# 3D Printing > General 3D Printing Discussion >  My Gooood! How to avoid failure printing due to cross tangle 3D filament?

## William.T

I bought a 3D printer and learned a lot in the past 3 months. It is really a good thing that I can make some funny models and share with my friends. But some times I can not print the model successfully.  
Yesterday I wanted to print an owl to my niece Joyce. It printed about 7 hours with smoothly surface, then the printer head was moving but lack of filament. The filament jammed on the spool due to cross tangle. What a nightmare it is! 7 hours nothing! I have confronted this issue in the past month but I thought it is a random issue. Don’t care that much. Now it is the second time I met.
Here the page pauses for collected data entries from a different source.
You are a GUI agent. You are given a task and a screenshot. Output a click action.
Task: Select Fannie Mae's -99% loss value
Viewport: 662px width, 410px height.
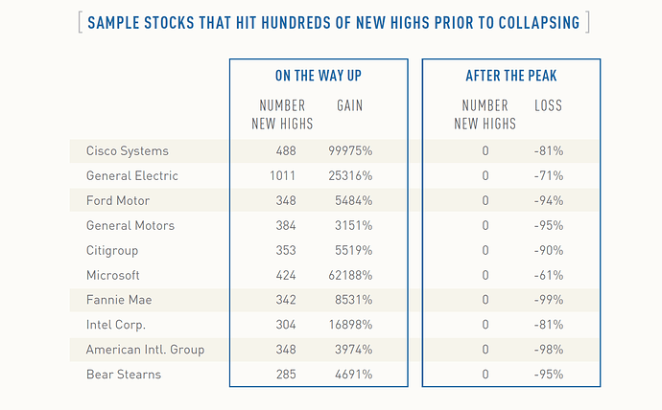coord(548,300)
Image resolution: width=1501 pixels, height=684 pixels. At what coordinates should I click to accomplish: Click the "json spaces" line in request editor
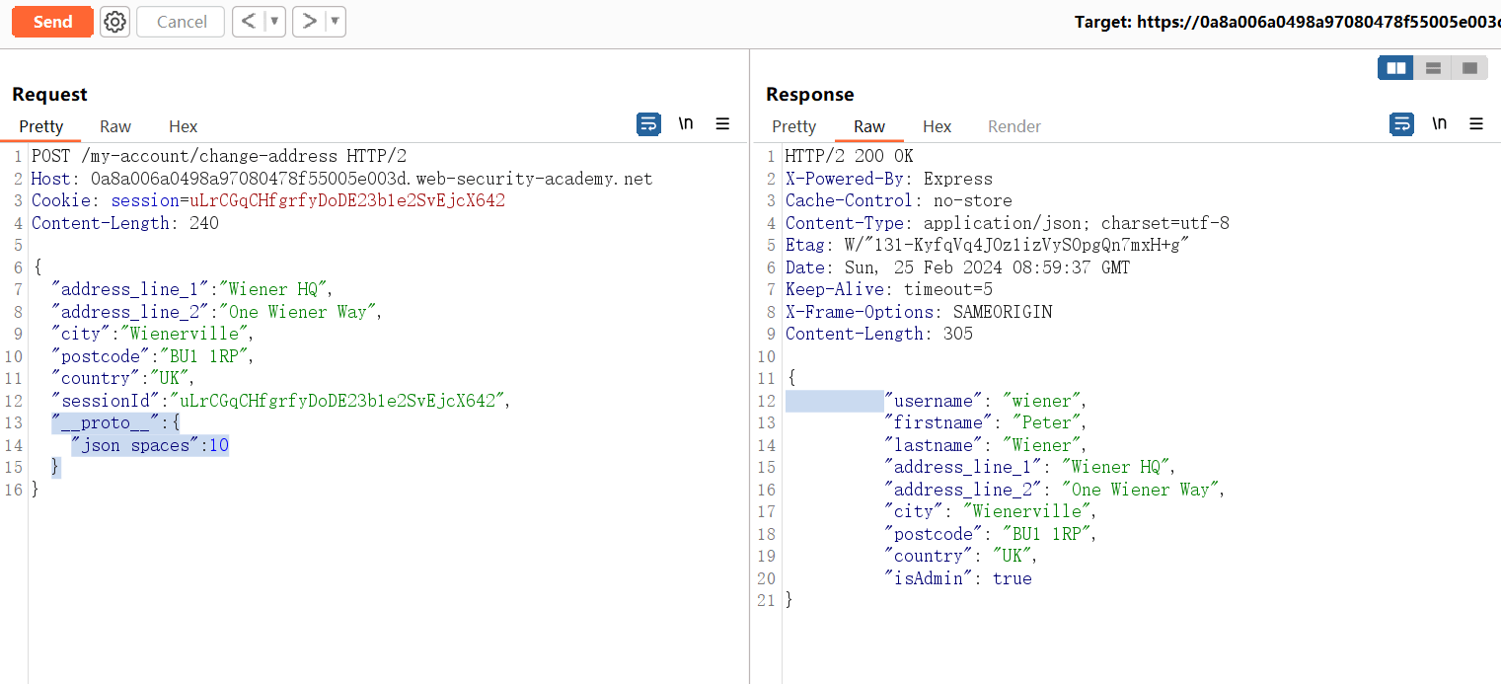[x=148, y=445]
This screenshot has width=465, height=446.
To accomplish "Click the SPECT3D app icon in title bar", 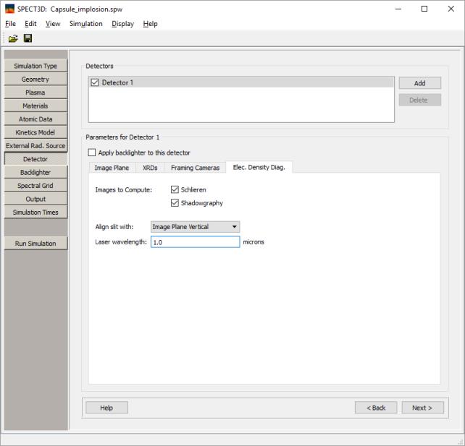I will tap(9, 9).
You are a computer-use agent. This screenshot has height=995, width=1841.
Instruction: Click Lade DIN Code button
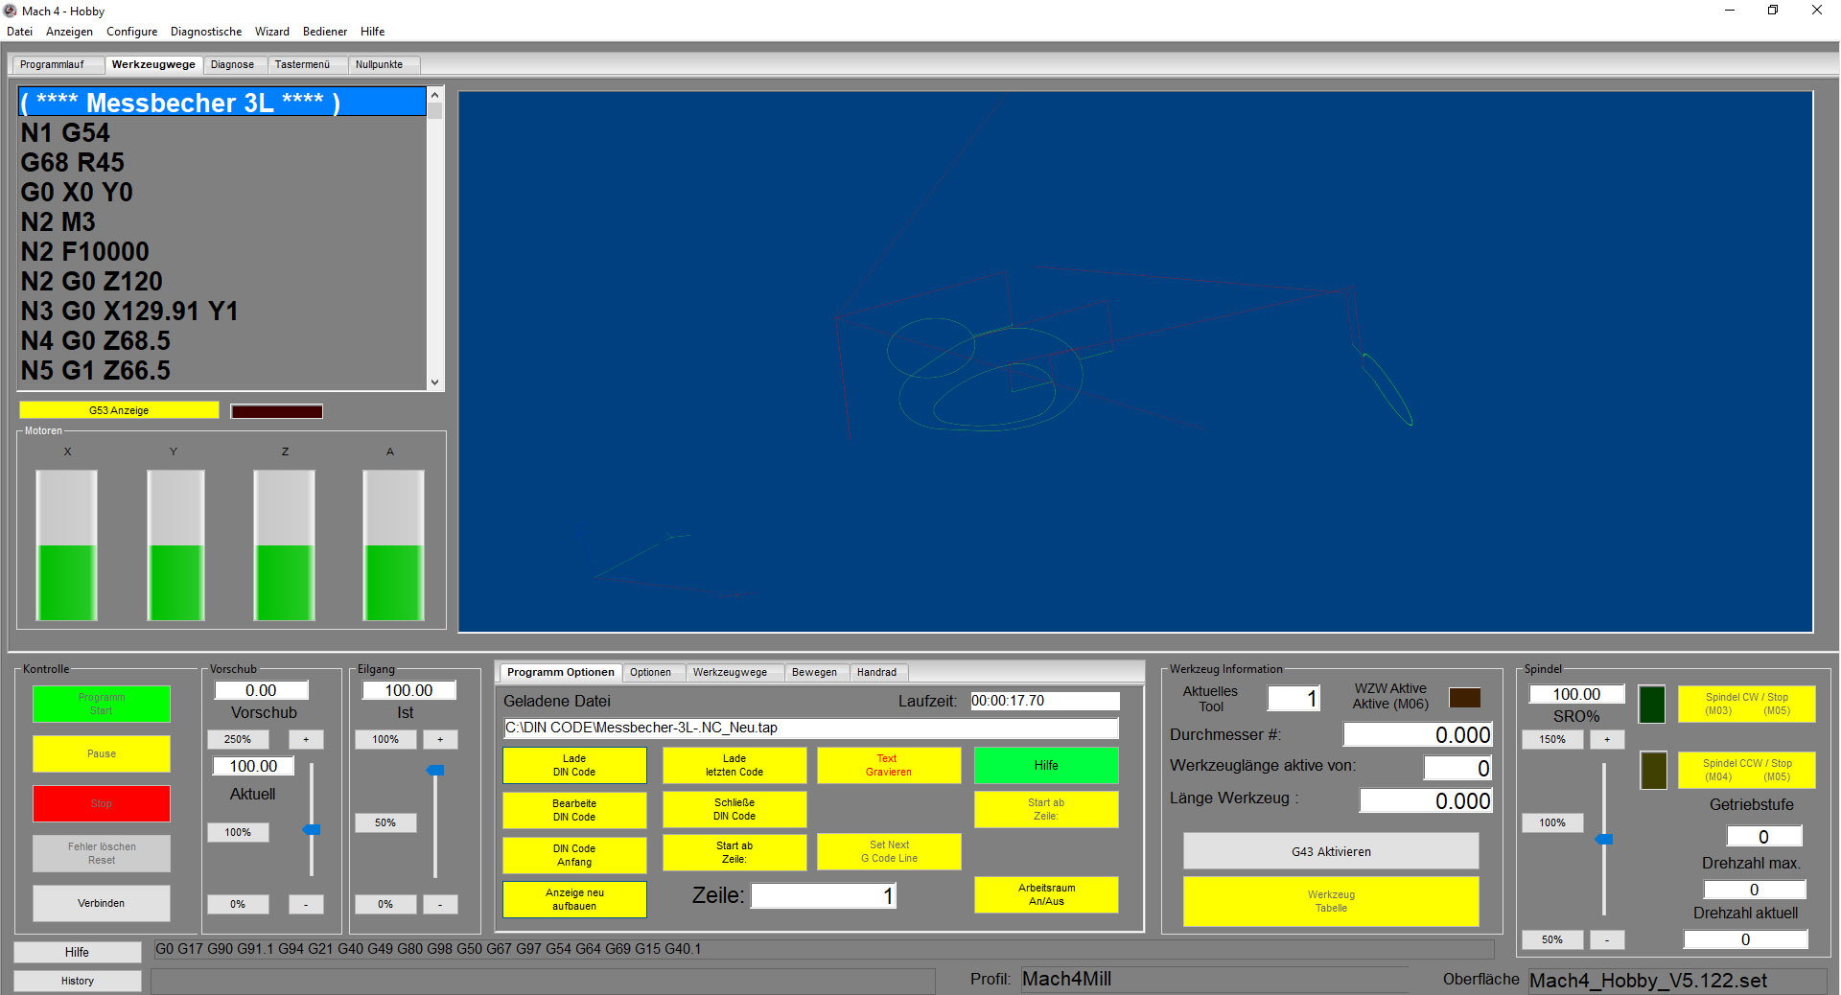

Does anybody can help to solve this issue? :Confused: 

Pity owl.jpg Cross tangle.jpg

----------


## 3DPBuser

Some filament makers like Taulman use a wrap around it to keep it in place, but I'm not sure if you keep the wrap on it while printer. 

Also, someone else posted somewhere that another filament makers was doing a "high quality" spool, where each layer on the spool was side by side.

----------


## old man emu

I find that the easiest way to prevent this type of problem is to:

1. Hang the spool from a hook in the ceiling (an indoor pot plant hook doesn't do too much damage to your house)
2. Determine how many metres of filament the print will require.
3. Unspool the required length of filament (and a little more) and let it dangle in the space between the ceiling and the printer.
4. Come back to the printer on a regular schedule to check that all is well.

By pulling the filament off the spool you will allow the filament to untwist before it gets to the extruder. That's another source of filament jam.

 Those spool holders which are attached to the printer do make the whole set-up look neat and tidy, but they are often the source of problems with filament feed. 

Old Man Emu

----------


## oklok

7 Hours Print then fail, I can feel your pain.

Usually when I do a long print the first thing I do is setup the spool on a external holder so I know it is friction free and free from being stranggled by itself. I then pull the filament so it is straighten from the extruder. Second is making sure the tube where i insert the filament is ok and that the tube has a good attachment into the extruder (so the filament do not scratch when entering the extruder).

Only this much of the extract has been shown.